*Testo di riferimento*.
————

Perché se è vero che oggi tutti, molto più che in passato, partono dallo stesso nastro di partenza ed hanno, più o meno, le medesime possibilità di arrivare a livelli progressivi di conoscenza, le modalità con cui l’apprendimento avviene sempre più massicciamente, cioè fonti non controllate e non controllabili con gli intenti più disparati, ci abbandonano alla deriva di un maremagnum di informazioni, input, spunti, pareri, giudizi, teorie, ricostruzioni che rende vieppiù impossibile intraprendere la strada del ritorno ad Itaca. Intesa come una casa comune di lettura dei simboli e dei segni condivisa non tanto nei contenuti ma almeno nella forma esterna di diffusione. Una miriade di Ulisse naufraghi ben oltre le Colonne d’Ercole del mondo conosciuto ma ormai allo sbando oltre i confini del mondo riconoscibile e razionale.
Non è un caso infatti come più gli scienziati esplorino l’infinitamente piccolo e si spingano col pensiero nel cosmo infinitamente grande alla ricerca di una teoria fisica del tutto nell’universo, quaggiù sulla terra nelle vicinanze di Base Alpha, sia tutto un pullulare di bislacchissime elucubrazioni antiscientifiche servite sul piatto della più anti-storica delle supposizioni che è quella del complottismo (pregasi andare a ri-leggersi sempre di Eco “Il pendolo di Foucault” che lui stesso considerava il suo capolavoro letterario ben più del Nome della rosa). Il trionfo assoluto del mix letale (per il cervello singolo ed il corpo sociale) parificazione cioè azzeramento delle competenze, divulgazione per reazione nucleare di teorie antiscientifiche e cospirazionistiche e riflessioni postideologiche, cioè sempre frutto di preconcetti non corroborati dai fatti ma non più di respiro collettivo bensì individualistico, lo abbiamo avuto in quel laboratorio di sfighe apocalittiche che sono stati gli ultimi 3-4 anni: dal 2019 al 2023 quando sul pianeta si è abbattuta la tempesta perfetta del binomio pandemia da Covid-19 prima ed invasione russa dell’Ucraina poi.
Sarebbe bastato fare una prova su un qualsiasi motore di ricerca digitando la parola “vaccino” per venire inondati da siti di disinformazione sanitaria (provenienti chissà da dove e perché) e medievalismo medico. Ed ancor oggi, sul caso dell’aggressione putiniana all’Ucraina, la gragnola di controinformazione (che spesso prende “solo” la strada di un’equidistanza morale tra carnefici e vittime, cioè esattamente quello che vogliono in genere le dittature) è tale per cui una parte consistente se non maggioritaria dell’opinione pubblica è convinta che a Mosca “abbiano le loro ragioni”. E che le fosse comuni di Bucha o ad Izyum nient’altro che una messinscena Nato per provocare uno sdegno planetario ed aumentare la propria influenza sul pianeta.
In ultima e terrificante analisi, forse nemmeno Eco, intellettuale da cui siamo partiti per sciorinare questa digressione che parte dalla semiologia per arrivare all’etica, avrebbe potuto immaginare lo stravolgimento totale dei parametri cognitivi che caratterizza parte del mondo occidentale (quello più in grado di utilizzare senza limiti di libertà o tecnologie qualsiasi strumento di apprendimento): se la scienza si fa principiare, seppur convenzionalmente, dall’osservazione empirica di Galileo, l’apogeo del suo contrario lo ravvediamo oggi nell’assuefazone webica del giocondo di turno.

————

*Cosa fare*. Traduci in inglese questa frase del testo di riferimento: «Sarebbe bastato fare una prova su un qualsiasi motore di ricerca digitando la parola “vaccino” per venire inondati da siti di disinformazione sanitaria (provenienti chissà da dove e perché) e medievalismo medico.»

————

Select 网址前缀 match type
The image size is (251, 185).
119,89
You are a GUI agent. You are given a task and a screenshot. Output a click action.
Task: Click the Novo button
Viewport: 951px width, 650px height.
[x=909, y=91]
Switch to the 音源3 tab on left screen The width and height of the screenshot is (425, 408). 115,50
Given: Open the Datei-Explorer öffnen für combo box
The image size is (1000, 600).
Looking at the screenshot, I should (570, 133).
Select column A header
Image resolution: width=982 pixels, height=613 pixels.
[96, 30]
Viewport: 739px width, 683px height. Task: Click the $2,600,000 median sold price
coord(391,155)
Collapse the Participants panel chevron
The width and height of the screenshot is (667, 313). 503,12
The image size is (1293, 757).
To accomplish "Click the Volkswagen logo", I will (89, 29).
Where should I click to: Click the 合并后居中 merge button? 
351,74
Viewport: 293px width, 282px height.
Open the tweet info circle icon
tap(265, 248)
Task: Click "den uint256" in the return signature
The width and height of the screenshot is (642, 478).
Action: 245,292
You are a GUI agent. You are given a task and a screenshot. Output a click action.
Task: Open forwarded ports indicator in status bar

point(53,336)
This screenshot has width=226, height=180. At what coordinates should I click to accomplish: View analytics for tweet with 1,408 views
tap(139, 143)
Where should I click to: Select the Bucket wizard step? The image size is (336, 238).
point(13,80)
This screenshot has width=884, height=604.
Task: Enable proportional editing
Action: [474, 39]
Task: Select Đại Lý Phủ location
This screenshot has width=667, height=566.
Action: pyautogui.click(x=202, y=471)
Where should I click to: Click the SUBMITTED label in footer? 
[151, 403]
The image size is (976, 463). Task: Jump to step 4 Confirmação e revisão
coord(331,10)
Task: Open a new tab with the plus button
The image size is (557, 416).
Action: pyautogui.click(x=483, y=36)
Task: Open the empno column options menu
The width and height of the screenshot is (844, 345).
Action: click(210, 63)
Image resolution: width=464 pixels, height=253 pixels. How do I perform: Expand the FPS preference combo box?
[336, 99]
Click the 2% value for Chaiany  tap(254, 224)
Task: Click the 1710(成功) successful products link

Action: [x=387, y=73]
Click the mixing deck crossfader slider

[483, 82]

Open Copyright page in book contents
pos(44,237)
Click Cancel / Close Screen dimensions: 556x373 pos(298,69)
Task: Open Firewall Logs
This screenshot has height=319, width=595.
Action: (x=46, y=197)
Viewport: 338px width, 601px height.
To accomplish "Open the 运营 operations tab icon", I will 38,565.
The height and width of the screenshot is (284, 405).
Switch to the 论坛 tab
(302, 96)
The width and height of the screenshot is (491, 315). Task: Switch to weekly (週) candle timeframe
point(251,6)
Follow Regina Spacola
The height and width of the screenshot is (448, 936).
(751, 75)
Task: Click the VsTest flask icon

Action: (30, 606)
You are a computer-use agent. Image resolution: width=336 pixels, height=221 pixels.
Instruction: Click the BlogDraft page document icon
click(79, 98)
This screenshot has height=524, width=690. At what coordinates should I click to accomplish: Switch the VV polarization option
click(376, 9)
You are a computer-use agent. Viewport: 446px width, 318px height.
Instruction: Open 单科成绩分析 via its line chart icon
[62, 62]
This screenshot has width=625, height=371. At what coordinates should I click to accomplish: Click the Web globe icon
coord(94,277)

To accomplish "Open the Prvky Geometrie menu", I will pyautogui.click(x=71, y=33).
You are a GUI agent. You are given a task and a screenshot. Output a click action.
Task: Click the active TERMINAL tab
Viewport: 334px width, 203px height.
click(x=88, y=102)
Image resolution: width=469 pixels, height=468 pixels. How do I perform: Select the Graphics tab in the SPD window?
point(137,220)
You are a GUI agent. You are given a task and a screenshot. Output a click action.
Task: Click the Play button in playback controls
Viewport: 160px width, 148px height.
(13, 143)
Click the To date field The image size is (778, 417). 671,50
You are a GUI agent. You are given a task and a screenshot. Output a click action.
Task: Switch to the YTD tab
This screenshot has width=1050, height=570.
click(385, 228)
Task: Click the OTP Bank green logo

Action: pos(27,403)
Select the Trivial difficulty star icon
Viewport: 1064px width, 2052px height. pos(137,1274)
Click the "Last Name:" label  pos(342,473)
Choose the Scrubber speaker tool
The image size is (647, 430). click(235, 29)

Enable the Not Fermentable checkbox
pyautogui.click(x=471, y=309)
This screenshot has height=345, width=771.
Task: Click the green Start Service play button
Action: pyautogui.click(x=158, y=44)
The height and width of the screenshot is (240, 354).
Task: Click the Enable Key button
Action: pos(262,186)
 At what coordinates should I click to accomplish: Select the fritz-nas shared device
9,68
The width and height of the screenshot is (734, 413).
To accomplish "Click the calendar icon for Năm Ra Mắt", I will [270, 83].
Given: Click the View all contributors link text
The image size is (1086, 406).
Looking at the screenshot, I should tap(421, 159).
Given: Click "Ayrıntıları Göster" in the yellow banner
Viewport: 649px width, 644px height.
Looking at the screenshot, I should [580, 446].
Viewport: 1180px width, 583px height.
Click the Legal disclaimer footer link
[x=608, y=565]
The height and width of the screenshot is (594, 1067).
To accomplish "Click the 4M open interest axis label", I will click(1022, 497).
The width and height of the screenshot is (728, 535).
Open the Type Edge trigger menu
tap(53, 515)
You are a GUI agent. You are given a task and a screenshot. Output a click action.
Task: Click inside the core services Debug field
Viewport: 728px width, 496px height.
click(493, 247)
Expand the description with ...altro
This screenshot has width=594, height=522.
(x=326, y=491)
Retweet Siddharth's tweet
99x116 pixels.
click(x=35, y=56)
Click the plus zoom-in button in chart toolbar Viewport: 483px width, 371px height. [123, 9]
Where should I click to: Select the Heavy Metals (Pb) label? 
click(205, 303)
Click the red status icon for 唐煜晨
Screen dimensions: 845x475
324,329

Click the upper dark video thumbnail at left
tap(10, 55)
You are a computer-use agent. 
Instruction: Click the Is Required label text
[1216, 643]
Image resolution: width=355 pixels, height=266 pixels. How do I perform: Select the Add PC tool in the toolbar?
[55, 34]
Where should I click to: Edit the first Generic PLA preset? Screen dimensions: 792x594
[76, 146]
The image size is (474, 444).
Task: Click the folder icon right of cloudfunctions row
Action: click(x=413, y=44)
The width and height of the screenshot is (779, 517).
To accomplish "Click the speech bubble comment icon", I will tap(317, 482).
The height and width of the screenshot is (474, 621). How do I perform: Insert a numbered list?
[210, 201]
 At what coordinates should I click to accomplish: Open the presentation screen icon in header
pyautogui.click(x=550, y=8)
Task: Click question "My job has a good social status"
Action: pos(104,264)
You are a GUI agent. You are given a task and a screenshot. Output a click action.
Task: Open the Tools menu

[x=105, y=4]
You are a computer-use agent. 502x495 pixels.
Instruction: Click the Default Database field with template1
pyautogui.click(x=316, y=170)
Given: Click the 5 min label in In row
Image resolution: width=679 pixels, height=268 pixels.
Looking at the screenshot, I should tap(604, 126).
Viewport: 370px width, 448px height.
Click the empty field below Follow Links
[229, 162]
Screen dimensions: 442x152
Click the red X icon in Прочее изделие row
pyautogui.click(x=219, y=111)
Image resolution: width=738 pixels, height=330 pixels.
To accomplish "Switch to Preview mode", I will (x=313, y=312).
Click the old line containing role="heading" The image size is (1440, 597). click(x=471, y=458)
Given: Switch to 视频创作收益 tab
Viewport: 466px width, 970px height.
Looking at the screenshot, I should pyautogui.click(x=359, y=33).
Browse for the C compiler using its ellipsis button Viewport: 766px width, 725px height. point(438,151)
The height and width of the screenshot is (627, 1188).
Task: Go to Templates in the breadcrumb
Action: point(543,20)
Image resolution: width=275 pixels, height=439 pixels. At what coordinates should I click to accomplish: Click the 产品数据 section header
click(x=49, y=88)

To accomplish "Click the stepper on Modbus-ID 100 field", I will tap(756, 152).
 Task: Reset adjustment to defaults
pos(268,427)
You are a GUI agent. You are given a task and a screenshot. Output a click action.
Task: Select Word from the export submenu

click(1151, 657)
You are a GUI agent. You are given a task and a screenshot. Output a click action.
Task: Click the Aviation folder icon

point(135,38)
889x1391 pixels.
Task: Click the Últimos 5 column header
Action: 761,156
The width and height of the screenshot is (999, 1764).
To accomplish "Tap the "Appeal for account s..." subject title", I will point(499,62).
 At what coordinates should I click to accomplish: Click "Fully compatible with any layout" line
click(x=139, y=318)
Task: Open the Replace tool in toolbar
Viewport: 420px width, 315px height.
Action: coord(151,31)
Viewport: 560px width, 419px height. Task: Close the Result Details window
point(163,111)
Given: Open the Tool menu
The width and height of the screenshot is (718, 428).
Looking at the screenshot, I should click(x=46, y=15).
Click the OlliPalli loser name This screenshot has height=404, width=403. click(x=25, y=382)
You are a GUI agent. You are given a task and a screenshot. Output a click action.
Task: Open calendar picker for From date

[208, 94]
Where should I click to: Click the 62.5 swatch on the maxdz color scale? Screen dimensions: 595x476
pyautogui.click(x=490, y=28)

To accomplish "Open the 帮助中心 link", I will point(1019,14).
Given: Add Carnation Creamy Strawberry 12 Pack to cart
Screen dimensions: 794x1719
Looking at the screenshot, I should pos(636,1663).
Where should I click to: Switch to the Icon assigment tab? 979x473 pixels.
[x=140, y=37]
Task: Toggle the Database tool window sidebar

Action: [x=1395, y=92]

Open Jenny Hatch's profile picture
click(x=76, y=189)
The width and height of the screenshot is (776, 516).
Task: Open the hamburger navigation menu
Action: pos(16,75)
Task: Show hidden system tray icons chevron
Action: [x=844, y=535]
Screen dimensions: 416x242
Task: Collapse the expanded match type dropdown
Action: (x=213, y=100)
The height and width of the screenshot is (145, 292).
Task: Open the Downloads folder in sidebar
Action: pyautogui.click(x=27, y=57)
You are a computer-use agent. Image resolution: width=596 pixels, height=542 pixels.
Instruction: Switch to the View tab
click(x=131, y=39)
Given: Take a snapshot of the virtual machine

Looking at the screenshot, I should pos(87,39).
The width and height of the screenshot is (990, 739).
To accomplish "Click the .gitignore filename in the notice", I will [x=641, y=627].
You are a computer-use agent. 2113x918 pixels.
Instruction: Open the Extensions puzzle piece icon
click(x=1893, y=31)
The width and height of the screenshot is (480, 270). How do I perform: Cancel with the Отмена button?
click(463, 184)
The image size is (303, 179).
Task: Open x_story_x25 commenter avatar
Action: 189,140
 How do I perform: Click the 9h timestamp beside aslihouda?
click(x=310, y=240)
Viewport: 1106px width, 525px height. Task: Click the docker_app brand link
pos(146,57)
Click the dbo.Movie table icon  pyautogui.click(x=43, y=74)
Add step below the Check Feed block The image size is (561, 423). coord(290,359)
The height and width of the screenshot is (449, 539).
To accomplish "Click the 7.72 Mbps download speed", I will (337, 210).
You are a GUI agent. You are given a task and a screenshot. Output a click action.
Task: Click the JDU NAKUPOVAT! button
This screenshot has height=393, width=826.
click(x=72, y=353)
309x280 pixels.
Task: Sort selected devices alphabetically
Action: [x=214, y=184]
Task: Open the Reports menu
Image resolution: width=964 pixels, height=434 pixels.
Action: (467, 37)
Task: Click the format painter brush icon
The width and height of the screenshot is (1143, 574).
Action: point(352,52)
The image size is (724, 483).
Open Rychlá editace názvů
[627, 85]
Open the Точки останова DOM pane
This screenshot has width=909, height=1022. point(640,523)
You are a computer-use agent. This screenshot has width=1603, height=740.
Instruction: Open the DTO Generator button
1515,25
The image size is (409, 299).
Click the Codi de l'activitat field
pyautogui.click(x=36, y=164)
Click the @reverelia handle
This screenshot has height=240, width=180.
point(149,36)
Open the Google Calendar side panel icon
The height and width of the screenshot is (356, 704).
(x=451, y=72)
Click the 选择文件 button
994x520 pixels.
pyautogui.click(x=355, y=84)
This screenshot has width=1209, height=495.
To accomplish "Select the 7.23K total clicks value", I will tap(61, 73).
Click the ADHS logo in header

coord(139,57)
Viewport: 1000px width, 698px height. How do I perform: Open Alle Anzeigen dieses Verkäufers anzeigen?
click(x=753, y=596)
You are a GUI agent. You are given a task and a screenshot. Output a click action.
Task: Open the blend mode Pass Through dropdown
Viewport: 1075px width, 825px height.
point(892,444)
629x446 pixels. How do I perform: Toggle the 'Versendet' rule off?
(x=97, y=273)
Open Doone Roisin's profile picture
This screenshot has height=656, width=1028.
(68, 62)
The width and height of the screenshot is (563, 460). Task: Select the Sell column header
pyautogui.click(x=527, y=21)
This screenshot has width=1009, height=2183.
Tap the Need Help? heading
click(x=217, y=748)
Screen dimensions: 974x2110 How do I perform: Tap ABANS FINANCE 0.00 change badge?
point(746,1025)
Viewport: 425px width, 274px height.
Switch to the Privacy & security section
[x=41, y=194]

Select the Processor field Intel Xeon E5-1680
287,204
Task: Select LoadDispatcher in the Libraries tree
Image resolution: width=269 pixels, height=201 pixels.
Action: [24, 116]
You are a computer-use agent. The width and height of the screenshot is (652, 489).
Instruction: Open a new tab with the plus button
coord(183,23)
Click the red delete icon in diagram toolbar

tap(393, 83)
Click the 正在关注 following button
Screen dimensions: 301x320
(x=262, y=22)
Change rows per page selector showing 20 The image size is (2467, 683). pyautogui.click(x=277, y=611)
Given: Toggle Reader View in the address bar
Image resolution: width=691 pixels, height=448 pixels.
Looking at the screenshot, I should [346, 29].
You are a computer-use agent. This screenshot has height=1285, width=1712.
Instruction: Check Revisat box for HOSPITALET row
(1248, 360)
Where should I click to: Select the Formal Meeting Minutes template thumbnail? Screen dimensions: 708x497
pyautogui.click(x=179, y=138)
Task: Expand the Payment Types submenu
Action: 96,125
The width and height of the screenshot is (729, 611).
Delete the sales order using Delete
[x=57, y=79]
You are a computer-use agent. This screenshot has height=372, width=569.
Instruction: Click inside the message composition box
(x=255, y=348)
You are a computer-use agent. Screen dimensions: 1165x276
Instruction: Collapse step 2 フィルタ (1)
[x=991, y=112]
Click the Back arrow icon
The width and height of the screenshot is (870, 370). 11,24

————

*Soluzione proposta*. It would have been enough to run a test on any search engine by typing the word "vaccine" to be flooded with health disinformation websites (coming from who knows where and why) and medical medievalism.